Among the lines below, a stretch begins at the one with "Task: Open the 50 page size dropdown" and ends at the one with "You are a computer-use agent. Image". Repeat that stretch exactly, ends included.

■ ■ ■

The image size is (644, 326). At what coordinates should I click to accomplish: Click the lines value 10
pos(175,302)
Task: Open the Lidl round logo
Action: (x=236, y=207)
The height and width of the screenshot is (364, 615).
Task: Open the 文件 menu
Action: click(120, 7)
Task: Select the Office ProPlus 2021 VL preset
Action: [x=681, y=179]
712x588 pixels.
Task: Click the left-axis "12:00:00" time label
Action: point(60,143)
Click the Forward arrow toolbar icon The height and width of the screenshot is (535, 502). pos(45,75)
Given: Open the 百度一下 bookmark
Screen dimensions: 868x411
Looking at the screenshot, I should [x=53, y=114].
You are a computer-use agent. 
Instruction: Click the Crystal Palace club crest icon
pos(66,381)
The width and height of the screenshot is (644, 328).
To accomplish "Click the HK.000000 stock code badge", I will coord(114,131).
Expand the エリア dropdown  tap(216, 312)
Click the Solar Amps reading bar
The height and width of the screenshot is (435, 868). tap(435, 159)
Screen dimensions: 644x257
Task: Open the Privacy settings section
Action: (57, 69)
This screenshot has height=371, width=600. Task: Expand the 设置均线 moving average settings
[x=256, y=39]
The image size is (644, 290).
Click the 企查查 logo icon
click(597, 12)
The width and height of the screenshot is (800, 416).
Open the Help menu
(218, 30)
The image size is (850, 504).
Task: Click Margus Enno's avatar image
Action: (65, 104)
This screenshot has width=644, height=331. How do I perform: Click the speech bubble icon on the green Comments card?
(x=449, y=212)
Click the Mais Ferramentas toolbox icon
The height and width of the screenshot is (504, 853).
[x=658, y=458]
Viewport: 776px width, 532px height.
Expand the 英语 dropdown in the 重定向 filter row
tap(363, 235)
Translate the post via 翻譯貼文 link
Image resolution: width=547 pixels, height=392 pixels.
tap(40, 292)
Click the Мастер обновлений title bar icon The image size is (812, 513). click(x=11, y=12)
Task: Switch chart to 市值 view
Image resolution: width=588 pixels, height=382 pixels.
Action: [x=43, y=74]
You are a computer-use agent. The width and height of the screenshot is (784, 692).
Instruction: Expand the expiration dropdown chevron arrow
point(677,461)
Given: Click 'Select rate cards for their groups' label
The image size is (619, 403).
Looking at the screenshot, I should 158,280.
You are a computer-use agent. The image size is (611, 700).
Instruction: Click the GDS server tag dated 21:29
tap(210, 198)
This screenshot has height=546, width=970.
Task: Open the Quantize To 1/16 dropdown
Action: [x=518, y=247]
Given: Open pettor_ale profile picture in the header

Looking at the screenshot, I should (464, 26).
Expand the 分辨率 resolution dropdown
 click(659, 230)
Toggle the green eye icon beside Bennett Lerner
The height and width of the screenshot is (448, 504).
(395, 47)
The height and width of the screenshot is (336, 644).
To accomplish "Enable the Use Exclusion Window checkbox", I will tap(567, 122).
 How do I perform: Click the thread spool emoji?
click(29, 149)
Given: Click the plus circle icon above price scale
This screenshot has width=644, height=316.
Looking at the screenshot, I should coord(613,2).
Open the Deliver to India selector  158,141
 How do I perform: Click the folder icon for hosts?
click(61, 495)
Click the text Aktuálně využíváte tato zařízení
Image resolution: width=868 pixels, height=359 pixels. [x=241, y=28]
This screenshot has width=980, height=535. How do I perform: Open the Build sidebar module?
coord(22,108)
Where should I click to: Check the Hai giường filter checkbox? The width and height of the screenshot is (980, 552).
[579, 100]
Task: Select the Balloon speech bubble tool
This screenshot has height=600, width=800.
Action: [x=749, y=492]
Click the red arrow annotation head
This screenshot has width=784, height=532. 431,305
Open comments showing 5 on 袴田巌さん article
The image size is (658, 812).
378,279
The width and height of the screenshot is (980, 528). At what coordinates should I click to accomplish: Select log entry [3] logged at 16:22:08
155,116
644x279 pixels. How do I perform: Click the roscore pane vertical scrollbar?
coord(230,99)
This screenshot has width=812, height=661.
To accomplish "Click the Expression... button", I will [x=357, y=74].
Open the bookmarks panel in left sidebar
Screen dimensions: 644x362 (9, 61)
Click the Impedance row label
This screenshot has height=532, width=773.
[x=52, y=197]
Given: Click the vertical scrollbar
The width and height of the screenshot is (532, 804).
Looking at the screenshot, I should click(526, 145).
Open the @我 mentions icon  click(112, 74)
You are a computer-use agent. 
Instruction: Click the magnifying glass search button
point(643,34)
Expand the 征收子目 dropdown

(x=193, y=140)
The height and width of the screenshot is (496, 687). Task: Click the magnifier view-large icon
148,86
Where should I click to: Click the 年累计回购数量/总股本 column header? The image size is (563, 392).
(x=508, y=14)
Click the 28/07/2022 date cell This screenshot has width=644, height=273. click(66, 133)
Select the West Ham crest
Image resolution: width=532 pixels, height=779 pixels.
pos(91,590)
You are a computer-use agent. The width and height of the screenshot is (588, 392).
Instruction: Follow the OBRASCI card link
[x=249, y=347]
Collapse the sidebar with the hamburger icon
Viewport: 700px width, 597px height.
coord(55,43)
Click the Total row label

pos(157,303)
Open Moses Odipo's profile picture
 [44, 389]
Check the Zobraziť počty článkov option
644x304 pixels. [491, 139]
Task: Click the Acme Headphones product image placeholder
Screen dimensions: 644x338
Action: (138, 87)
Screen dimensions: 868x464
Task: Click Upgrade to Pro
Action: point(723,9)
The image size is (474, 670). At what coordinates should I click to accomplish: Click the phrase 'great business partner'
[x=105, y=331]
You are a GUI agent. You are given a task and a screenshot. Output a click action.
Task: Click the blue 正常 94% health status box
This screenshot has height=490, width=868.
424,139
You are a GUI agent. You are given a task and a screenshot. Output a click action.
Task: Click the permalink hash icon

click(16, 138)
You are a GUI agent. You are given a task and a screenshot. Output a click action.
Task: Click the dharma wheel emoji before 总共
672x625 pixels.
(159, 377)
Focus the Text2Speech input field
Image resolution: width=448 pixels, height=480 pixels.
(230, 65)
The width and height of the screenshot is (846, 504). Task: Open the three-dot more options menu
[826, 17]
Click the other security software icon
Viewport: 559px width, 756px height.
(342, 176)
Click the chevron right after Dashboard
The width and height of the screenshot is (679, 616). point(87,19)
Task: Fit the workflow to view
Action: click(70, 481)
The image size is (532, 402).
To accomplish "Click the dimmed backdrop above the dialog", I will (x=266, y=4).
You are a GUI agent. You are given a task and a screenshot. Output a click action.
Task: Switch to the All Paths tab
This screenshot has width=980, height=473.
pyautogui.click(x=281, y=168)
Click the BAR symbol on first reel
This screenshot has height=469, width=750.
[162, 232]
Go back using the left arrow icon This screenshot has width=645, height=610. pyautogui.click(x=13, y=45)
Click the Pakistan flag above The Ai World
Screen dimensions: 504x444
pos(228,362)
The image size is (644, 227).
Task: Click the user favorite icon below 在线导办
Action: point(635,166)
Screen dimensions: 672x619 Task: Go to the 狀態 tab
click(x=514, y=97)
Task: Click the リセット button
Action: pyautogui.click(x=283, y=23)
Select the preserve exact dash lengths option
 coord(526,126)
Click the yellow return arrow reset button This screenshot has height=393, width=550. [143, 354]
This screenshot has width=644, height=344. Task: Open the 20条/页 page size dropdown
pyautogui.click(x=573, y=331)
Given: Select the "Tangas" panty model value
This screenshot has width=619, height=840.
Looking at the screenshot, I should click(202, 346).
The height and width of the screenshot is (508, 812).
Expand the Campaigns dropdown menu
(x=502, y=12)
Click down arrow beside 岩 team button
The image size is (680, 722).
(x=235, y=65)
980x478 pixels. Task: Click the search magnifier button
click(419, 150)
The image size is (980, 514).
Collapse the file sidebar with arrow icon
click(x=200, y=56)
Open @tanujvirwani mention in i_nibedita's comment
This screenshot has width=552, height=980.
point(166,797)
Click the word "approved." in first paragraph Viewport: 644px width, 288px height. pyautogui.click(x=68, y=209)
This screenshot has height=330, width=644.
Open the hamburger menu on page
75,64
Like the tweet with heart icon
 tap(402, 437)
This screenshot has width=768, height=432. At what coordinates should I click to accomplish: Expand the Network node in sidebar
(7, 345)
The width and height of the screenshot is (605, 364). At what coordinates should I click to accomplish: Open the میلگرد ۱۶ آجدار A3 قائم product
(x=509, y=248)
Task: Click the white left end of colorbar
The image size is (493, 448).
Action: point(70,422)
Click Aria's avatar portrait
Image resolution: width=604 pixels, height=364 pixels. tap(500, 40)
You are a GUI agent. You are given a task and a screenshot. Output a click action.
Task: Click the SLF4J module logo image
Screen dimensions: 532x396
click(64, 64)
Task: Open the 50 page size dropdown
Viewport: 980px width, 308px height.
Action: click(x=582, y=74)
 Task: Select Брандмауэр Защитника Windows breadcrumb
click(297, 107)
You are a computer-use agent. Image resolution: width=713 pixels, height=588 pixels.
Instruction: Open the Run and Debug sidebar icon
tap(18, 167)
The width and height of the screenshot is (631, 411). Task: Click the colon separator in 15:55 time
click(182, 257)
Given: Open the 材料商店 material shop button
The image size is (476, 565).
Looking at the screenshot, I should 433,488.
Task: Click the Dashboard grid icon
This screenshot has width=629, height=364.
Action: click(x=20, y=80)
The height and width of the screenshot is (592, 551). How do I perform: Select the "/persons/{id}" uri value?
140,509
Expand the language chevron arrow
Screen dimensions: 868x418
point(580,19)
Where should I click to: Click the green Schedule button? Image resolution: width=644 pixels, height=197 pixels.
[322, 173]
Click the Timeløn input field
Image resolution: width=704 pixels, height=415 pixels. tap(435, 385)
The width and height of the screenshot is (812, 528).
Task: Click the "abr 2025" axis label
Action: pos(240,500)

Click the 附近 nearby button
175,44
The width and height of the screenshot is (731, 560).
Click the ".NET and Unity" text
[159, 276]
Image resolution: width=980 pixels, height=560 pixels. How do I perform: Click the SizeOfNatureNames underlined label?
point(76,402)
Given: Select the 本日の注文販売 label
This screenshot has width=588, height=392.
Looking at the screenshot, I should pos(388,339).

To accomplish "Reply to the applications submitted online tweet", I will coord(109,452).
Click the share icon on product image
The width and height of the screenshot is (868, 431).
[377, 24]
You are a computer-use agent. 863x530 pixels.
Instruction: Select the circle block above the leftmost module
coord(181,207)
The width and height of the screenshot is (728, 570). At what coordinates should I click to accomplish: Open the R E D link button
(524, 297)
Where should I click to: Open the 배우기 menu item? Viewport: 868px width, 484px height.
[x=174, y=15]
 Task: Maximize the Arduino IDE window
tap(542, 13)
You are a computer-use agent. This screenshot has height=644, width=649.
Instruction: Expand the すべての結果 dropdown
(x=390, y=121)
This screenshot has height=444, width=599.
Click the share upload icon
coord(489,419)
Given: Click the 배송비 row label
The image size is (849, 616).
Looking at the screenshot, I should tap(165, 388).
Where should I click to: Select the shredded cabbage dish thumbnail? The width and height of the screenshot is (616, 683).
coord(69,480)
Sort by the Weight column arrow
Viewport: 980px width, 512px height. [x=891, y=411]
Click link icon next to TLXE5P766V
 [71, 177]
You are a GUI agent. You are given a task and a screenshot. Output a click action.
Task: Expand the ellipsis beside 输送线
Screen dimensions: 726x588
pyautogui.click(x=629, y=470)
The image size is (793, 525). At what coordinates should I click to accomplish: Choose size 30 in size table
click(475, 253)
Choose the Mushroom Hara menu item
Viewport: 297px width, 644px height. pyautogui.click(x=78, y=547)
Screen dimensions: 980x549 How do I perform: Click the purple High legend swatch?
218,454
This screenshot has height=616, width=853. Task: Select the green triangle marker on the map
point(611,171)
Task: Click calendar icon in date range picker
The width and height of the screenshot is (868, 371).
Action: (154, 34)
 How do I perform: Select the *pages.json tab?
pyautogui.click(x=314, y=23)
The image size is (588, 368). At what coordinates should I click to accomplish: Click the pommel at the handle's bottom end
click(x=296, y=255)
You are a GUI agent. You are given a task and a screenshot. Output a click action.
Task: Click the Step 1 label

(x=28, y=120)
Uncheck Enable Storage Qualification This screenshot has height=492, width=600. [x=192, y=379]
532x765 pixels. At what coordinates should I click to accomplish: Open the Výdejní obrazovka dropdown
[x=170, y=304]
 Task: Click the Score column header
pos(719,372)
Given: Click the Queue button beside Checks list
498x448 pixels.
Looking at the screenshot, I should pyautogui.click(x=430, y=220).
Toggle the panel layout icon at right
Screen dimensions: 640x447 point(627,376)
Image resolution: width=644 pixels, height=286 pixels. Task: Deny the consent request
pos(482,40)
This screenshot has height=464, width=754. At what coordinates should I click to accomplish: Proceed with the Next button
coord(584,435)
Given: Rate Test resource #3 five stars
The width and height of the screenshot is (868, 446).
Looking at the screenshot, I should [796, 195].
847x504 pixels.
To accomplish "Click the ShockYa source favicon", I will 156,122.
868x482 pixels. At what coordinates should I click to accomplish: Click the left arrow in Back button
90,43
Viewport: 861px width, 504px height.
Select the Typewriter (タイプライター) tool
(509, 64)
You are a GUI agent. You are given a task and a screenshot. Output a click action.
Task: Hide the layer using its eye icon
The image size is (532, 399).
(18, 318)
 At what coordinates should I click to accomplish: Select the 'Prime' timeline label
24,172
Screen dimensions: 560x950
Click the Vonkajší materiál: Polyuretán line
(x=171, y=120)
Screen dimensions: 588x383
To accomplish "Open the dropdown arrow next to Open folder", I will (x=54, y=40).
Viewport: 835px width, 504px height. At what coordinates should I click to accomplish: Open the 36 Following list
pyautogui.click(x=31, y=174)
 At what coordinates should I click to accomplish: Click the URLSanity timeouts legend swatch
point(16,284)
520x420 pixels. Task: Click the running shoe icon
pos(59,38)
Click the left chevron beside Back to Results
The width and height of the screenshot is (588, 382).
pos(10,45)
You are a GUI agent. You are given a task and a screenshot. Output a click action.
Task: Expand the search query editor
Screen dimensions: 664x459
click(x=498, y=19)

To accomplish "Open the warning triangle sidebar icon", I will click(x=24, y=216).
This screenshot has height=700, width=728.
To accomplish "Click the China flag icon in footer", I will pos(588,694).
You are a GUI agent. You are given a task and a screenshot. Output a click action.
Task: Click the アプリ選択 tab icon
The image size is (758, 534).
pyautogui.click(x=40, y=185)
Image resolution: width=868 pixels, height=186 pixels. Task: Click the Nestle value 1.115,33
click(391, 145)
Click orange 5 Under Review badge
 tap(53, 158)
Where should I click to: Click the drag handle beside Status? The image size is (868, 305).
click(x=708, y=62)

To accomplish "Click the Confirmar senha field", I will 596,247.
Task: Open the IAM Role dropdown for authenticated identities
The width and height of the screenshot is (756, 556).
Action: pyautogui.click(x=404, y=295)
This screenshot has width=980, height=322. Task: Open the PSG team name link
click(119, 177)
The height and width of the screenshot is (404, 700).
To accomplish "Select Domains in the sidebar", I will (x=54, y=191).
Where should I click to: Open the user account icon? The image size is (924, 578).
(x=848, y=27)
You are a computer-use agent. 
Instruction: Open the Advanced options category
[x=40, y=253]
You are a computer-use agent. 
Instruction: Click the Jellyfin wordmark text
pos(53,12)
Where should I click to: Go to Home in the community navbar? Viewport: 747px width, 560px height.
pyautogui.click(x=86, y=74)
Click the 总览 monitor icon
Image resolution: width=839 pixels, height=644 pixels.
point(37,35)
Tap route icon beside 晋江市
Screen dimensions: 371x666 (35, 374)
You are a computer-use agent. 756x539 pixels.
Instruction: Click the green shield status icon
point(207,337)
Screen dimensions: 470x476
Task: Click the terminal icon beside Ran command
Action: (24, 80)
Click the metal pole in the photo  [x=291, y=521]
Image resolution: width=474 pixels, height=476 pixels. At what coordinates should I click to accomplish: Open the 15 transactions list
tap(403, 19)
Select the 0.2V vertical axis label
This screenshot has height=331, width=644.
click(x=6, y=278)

■ ■ ■

Response to the exercise:
Task: Open the 50 page size dropdown
Viewport: 980px width, 308px height.
Action: click(x=582, y=74)
 Task: Select Брандмауэр Защитника Windows breadcrumb
click(297, 107)
You are a computer-use agent. Image resolution: width=713 pixels, height=588 pixels.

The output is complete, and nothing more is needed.